O homem que José Pereira de Azevedo tinha à sua frente, chamava-se José de Ávila Coutinho e era descendente de Alexandre Coutinho, mais conhecido pelo Marialva, um dos primeiros povoadores da ilha. Essa a razão pela qual o povo do Pasteleiro e da Horta, sem saber muito bem porquê, chamavam àquela casa, “a casa do Marialva”.

José de Ávila Coutinho era um homem alto, elegante, já de avançada idade e muito acabrunhado por desgostos e dissabores recentes. A esposa, os filhos e os netos haviam sido atingidos pela fatídica peste que assolara a ilha e haviam falecido. José Coutinho ficara só no mundo. À maneira de Job, senhor duma paciência inquebrantável e duma bondade inexaurível, José Coutinho assistiu ao falecimento, primeiro da mulher e depois dos filhos e de dois netos. Um após outro, todos haviam sucumbido, vítimas daquela feroz e temível peste, frente à qual pouca ou nada se poderia fazer. Ficara sem família, sem alegria, sem esperança e sem vontade de viver. Sentindo que nada mais tinha que fazer na Horta, onde a vida para ele não tinha sentido, refugiara-se, como um ermitão, na casa do Pasteleiro, onde vivia só, entregue à dor e ao sofrimento. A casa não oferecia grandes condições, uma vez que, desabitada há anos, se fora degradando desalmadamente, José Coutinho sentia-se ali bem, perfeitamente isolado, sozinho, como se fosse um desterrado. Além disso e desde que ali se isolara não mais saía de casa. Simplesmente, vivia fazendo o bem, distribuindo o que ainda possuía, por quantos lhe batiam à porta.

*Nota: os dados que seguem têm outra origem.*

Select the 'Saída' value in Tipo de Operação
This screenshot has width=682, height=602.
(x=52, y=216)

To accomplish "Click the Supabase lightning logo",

O “Marialva” como era conhecido, recebeu José Pereira de Azevedo com uma enorme consideração e uma inusitada estima. Embora com um sorriso flamejado de dor aquele ancião calvo e de longas barbas brancas emanava doçura, encanto, dignidade e nobreza. José explicou-lhe, com palavras simples mas sinceras e humildes, o drama que o acompanhava, a razão por que abandonara o Pico e a sua presença agora ali, no Faial, acompanhado da mulher e do filho, sem ter onde pernoitar.

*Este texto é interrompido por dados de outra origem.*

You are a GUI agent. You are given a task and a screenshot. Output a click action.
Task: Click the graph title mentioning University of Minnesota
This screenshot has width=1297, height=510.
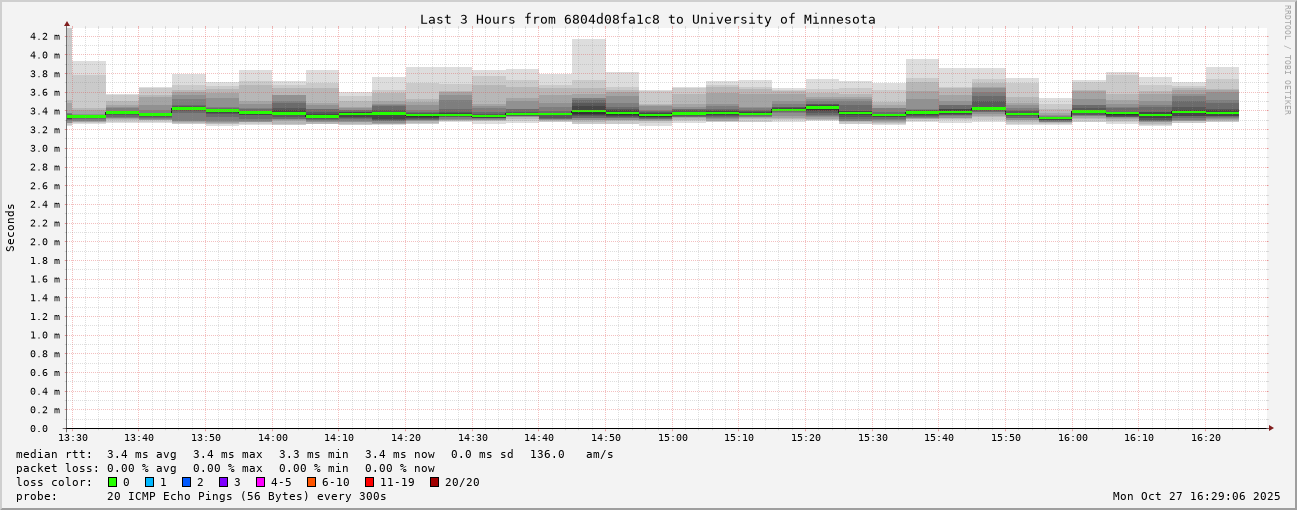point(647,19)
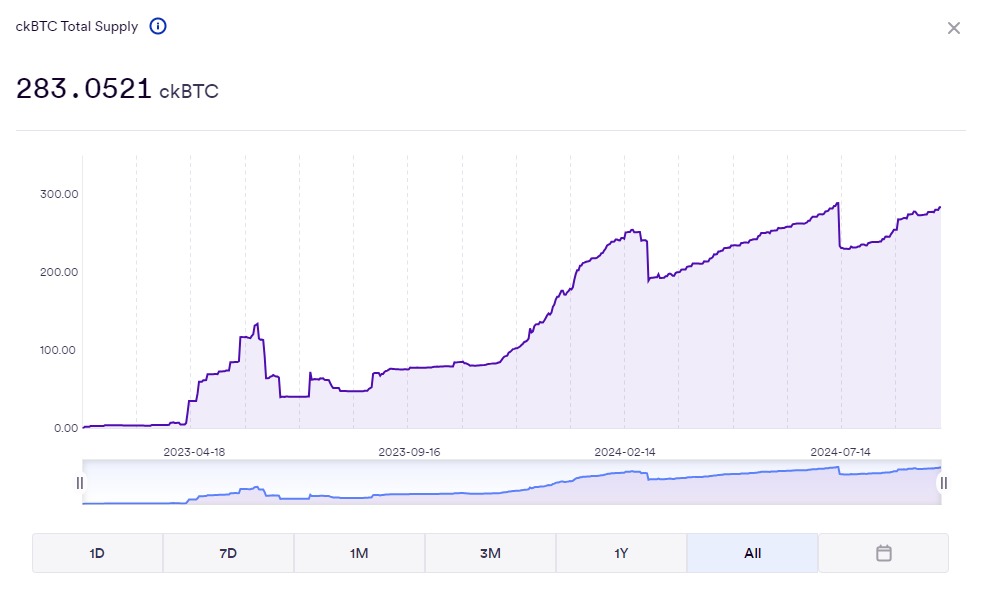Select the 1M time range
The height and width of the screenshot is (600, 981).
(359, 552)
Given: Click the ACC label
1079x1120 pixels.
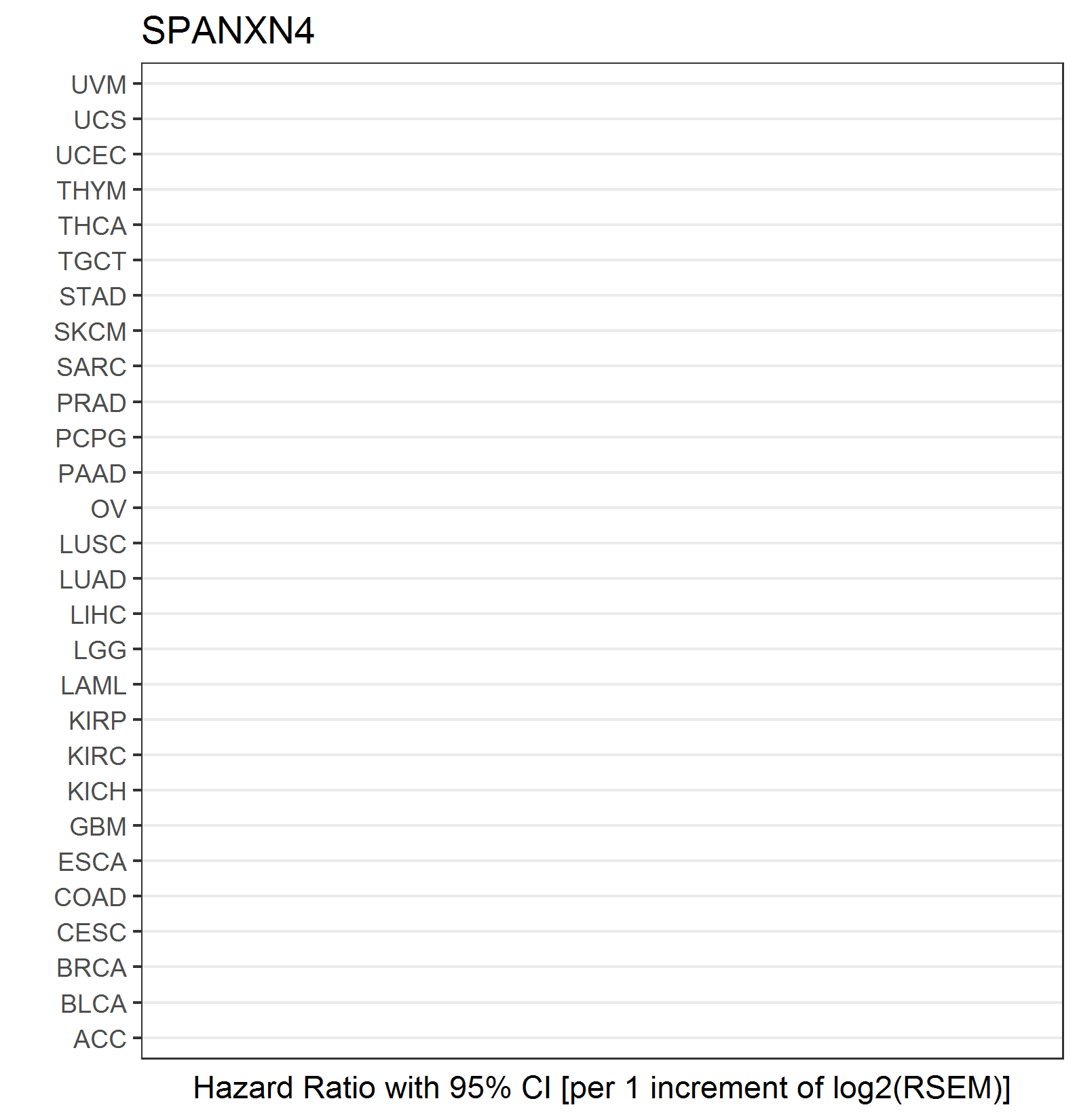Looking at the screenshot, I should (100, 1039).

Compadeceu-se José Coutinho da desgraça e infortúnio dos Azevedos e prometeu-lhes que tudo se havia de arranjar:

- Muito provavelmente bateram à porta certa – comentava o velho Marialva, coçando, ao de leve o queixo - Estou para aqui só e triste, à espera que Deus me leve. A casa é grande! A comida não abunda, mas tu és novo, meu homem, poderás semear, a cultivar e colher. As casas não abundam por aqui e, a maioria delas, apesar de desocupadas, estão fechadas e seladas pelas autoridades. Mais não era de esperar, pois muitas fedem a peste e a morte. Por isso, podeis ficar por aqui, enquanto quiserdes e necessitares. É verdade que não disponho de abundância de alimentos mas partilharei convosco o pouco que tenho.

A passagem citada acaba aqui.